EXTRACTED RECORDS:
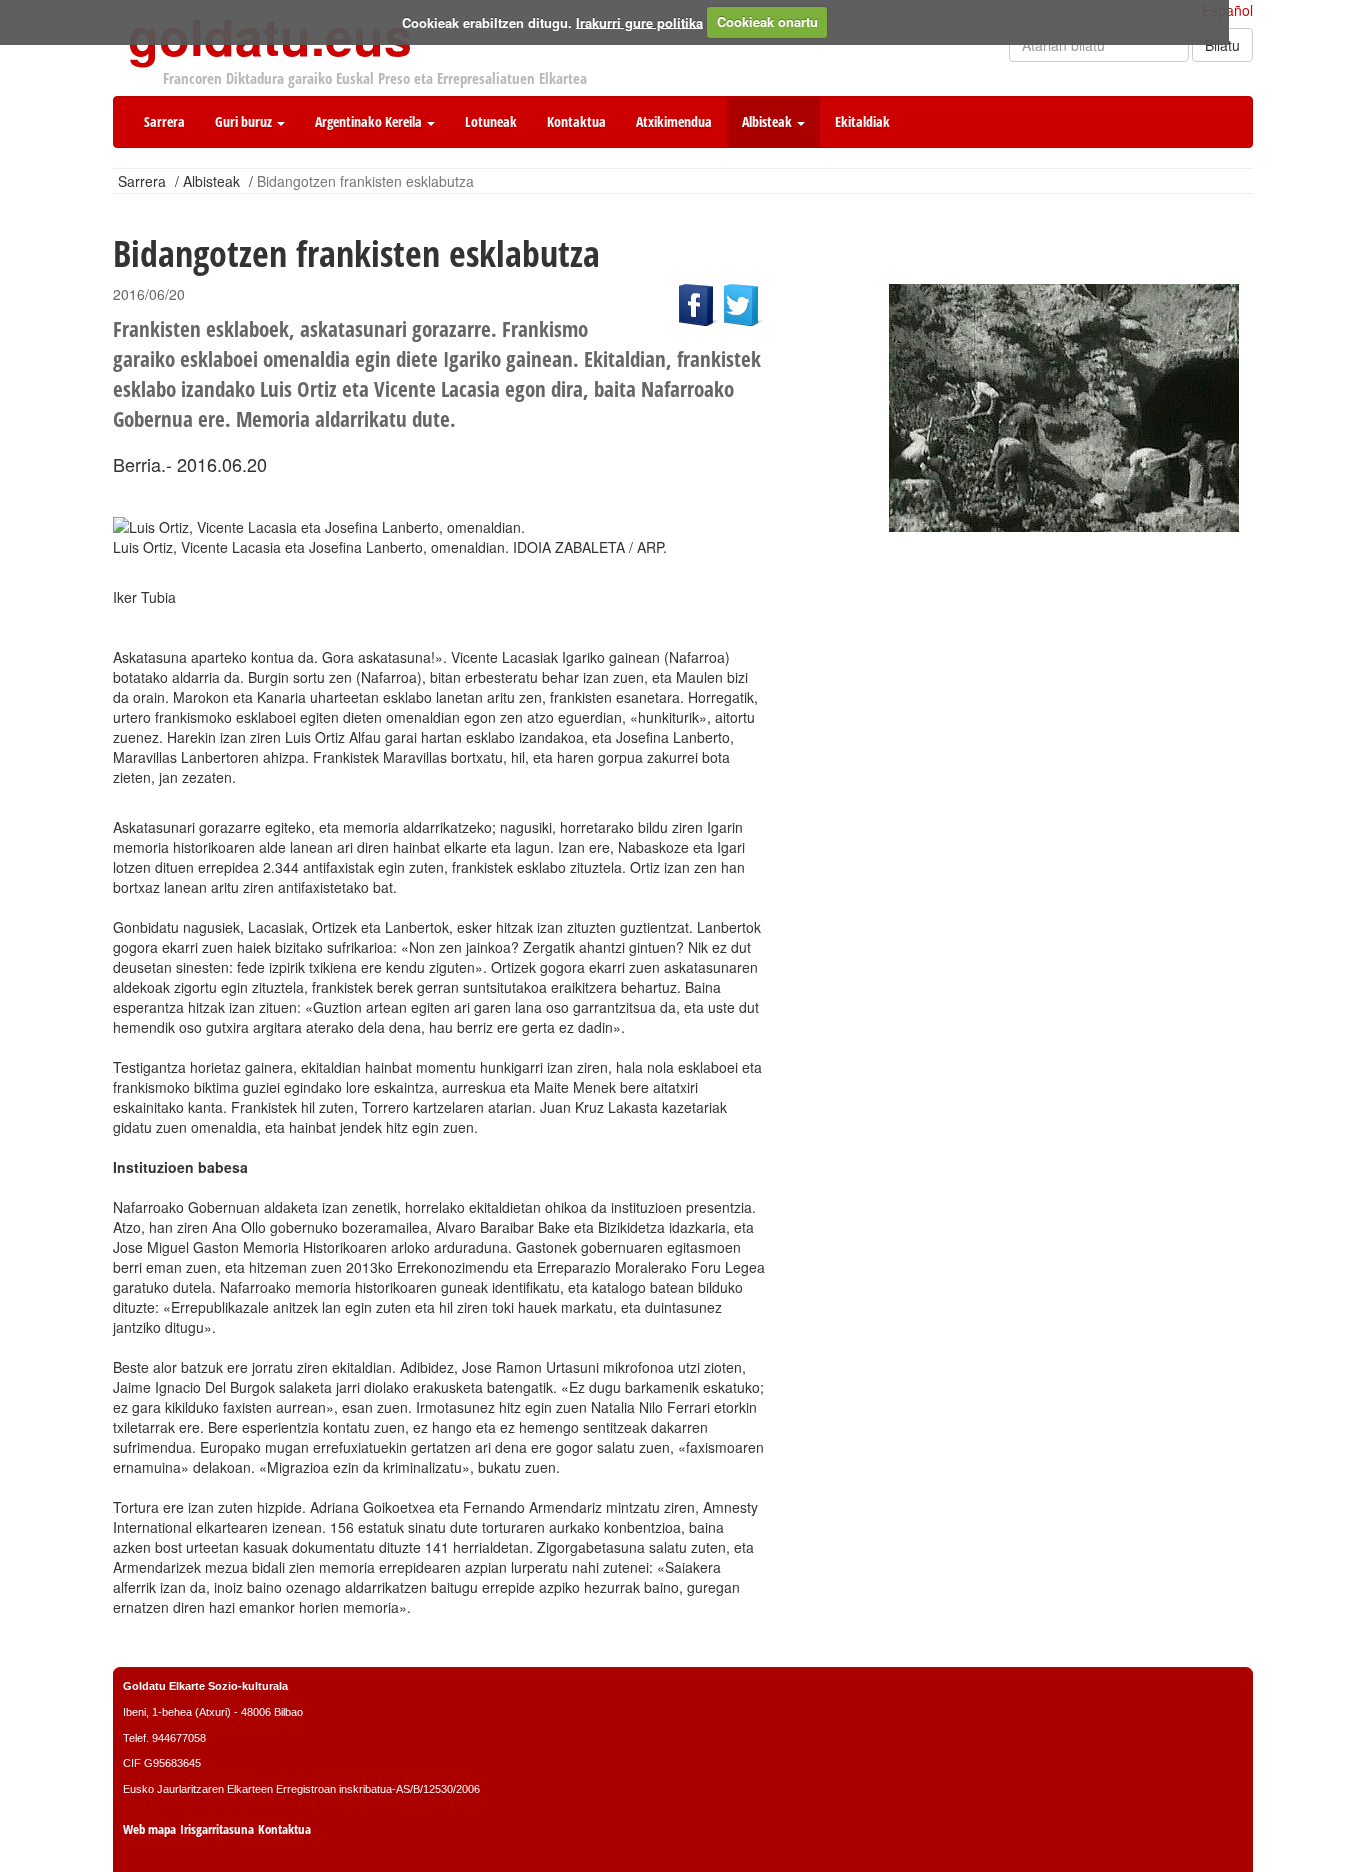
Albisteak (768, 121)
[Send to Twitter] (745, 303)
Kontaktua (576, 121)
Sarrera (164, 121)
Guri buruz (245, 121)
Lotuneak (491, 121)
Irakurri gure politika (639, 21)
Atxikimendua (674, 121)
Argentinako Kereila (370, 121)
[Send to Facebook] (701, 303)
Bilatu (1222, 45)
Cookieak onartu (767, 21)
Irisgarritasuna (217, 1829)
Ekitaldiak (862, 121)
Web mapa (149, 1829)
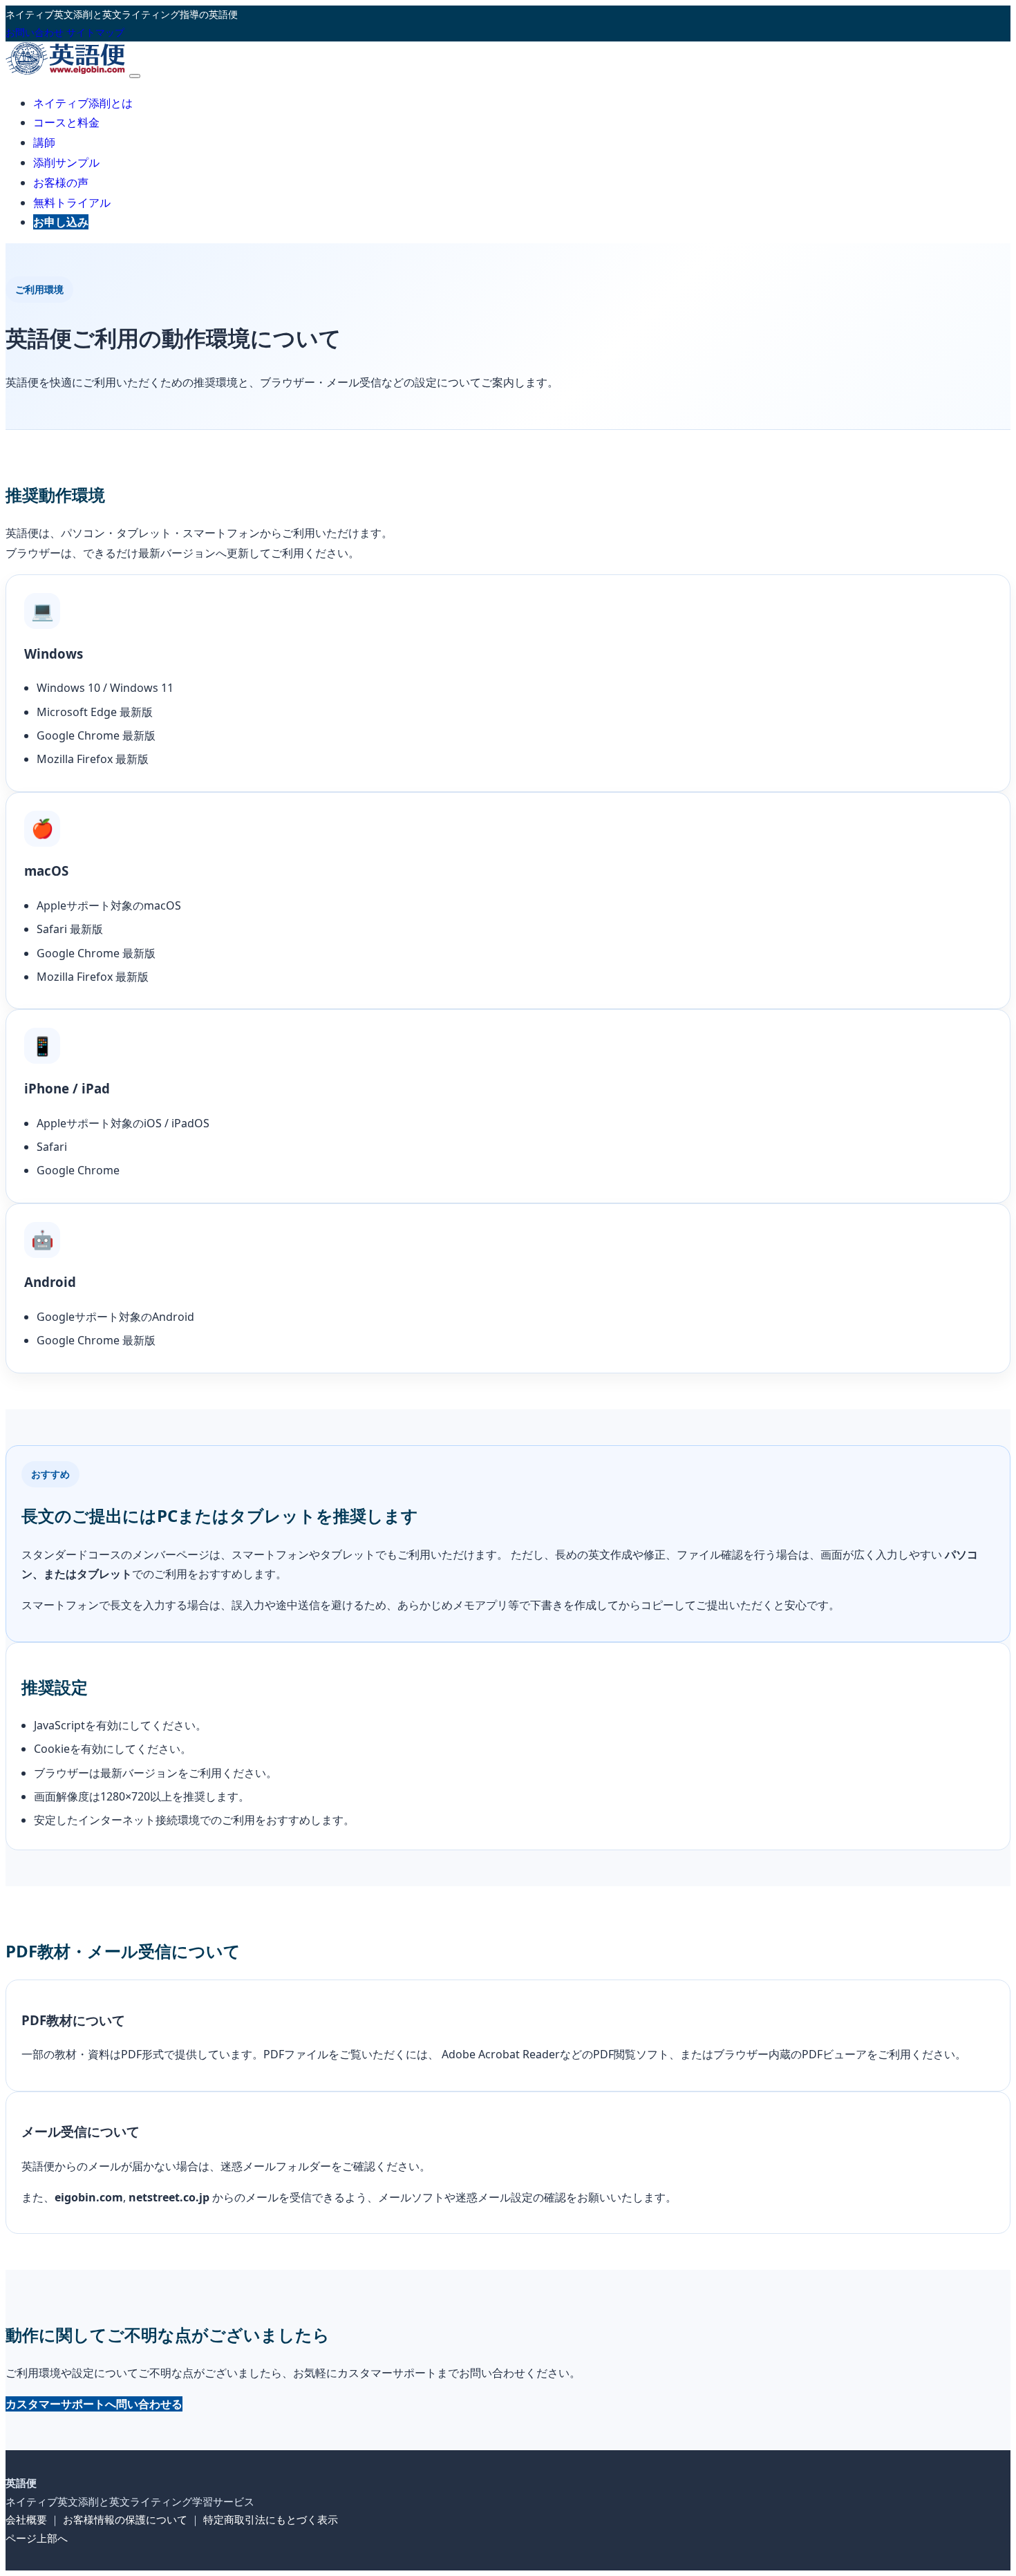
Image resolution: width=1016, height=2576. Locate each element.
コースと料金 (66, 122)
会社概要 (26, 2519)
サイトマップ (95, 32)
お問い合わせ (35, 32)
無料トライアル (72, 202)
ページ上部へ (37, 2538)
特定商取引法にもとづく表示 (270, 2519)
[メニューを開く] (134, 76)
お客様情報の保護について (125, 2519)
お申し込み (60, 221)
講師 (44, 142)
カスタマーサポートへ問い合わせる (94, 2404)
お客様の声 (60, 182)
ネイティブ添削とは (83, 103)
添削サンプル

BRIEF: Retype exactly, please, only the lines of the entries that run from the one containing "Image resolution: width=1016, height=2576." to the last.

WRITTEN RESPONSE:
Image resolution: width=1016, height=2576. Locate each element.
コースと料金 (66, 122)
会社概要 (26, 2519)
サイトマップ (95, 32)
お問い合わせ (35, 32)
無料トライアル (72, 202)
ページ上部へ (37, 2538)
特定商取引法にもとづく表示 (270, 2519)
[メニューを開く] (134, 76)
お客様情報の保護について (125, 2519)
お申し込み (60, 221)
講師 (44, 142)
カスタマーサポートへ問い合わせる (94, 2404)
お客様の声 (60, 182)
ネイティブ添削とは (83, 103)
添削サンプル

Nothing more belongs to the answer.